A Walk Through Wood Floors
Strip oak is not the only option, but without some guidelines, choosing among strip, plank, prefinished, solid and engineered floors can be tough.
Synopsis: Here’s a look at several types of wood flooring on the market, including descriptions of strip and plank flooring, pre-finished, engineered flooring, recycled flooring, and bamboo flooring. It makes for good reading before buying.
During the building boom of the late 1940s and the 1950s, carpeting and synthetic sheet material replaced wood flooring as America’s flooring of choice. These floor coverings were much quicker and easier to install than labor-intensive wood-strip floors, and Americans got used to the feeling of fuzz under their feet.
But carpet requires constant maintenance (vacuuming), and its very nature makes it difficult to clean. Warm, fuzzy carpet can support whole cities of microscopic dust mites that cause allergic reactions in humans. And even the best grades of carpet show signs of fatigue after only a few years. The desire for flooring that is more permanent, easier to keep clean and more conducive to a healthful indoor environment has folks returning to wood floors.
But a spin through the wood-flooring section of your local home center or flooring supplier can be extremely confusing.

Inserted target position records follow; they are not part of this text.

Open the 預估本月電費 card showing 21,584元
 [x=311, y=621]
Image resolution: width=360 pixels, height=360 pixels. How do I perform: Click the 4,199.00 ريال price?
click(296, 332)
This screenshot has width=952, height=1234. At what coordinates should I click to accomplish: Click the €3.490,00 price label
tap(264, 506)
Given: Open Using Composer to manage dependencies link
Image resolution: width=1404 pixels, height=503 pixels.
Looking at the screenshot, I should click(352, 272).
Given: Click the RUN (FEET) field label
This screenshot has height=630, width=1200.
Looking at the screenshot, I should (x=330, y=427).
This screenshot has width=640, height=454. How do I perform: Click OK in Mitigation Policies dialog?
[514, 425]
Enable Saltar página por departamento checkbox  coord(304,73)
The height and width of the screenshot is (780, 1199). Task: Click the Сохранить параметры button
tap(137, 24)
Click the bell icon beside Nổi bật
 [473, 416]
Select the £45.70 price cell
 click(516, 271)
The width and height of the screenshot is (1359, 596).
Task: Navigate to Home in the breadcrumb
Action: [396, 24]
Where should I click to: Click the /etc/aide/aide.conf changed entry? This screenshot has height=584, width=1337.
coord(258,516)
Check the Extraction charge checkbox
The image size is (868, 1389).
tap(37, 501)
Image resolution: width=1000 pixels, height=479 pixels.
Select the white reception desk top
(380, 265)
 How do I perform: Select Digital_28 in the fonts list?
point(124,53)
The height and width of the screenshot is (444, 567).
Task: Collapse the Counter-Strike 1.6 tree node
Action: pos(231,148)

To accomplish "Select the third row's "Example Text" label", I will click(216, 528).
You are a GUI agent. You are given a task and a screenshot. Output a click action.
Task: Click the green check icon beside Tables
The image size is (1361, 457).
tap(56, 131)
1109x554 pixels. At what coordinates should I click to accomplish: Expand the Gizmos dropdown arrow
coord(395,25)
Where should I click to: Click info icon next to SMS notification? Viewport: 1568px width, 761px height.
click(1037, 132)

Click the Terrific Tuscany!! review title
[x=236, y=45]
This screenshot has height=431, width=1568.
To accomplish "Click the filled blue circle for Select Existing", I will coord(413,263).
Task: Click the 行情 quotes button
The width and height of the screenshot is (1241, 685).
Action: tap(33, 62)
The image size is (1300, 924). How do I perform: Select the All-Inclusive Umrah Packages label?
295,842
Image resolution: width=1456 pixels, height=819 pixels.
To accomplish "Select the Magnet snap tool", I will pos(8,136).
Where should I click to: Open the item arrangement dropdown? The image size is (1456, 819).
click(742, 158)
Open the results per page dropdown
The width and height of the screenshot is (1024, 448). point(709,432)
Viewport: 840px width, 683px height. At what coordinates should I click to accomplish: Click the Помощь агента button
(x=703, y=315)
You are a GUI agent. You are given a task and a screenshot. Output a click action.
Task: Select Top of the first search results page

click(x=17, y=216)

You’ll have to navigate through choices in wood species, color, composition and finish, as well as installation methods to come up with a wood-floor decision that will suit your circumstances, your taste and your budget.
Start with the finish
Wood flooring comes either unfinished, which requires sanding and finishing after it is installed, or prefinished in the factory. Unfinished flooring is still the most popular type of wood flooring. At first glance, unfinished-wood flooring seems like the obvious choice from an off-the-shelf cost standpoint. At home centers here in western Connecticut, unfinished oak strip flooring goes for about $1.80 to $2.50 per sq. ft. But unless you plan to install, sand and finish the floors yourself, figure on that price at least doubling when the installer and finisher weigh in.
With unfinished floors, the quality of the final finish depends entirely on the installer, the type and grade of finish used, the number of coats applied and the care taken with the application. That adds up to a lot of variables. Polyurethane is the most common finish, and polys are either water based or oil based. Oil-based polys take longer to dry and produce noxious fumes, but they penetrate better into the wood surface. Water-based polys dry quickly and produce fewer fumes and a harder finish, but the water tends to raise the grain in the wood, so the floor requires more sanding between coats.
Some installers will also do special oil or wax finishes. These finishes are not as harsh looking as the more shiny polyurethanes. Also, high-traffic areas can be refinished and blended in seamlessly with the rest of a floor that has a wax finish. With a polyurethane finish, refinishing one area usually means refinishing the entire floor.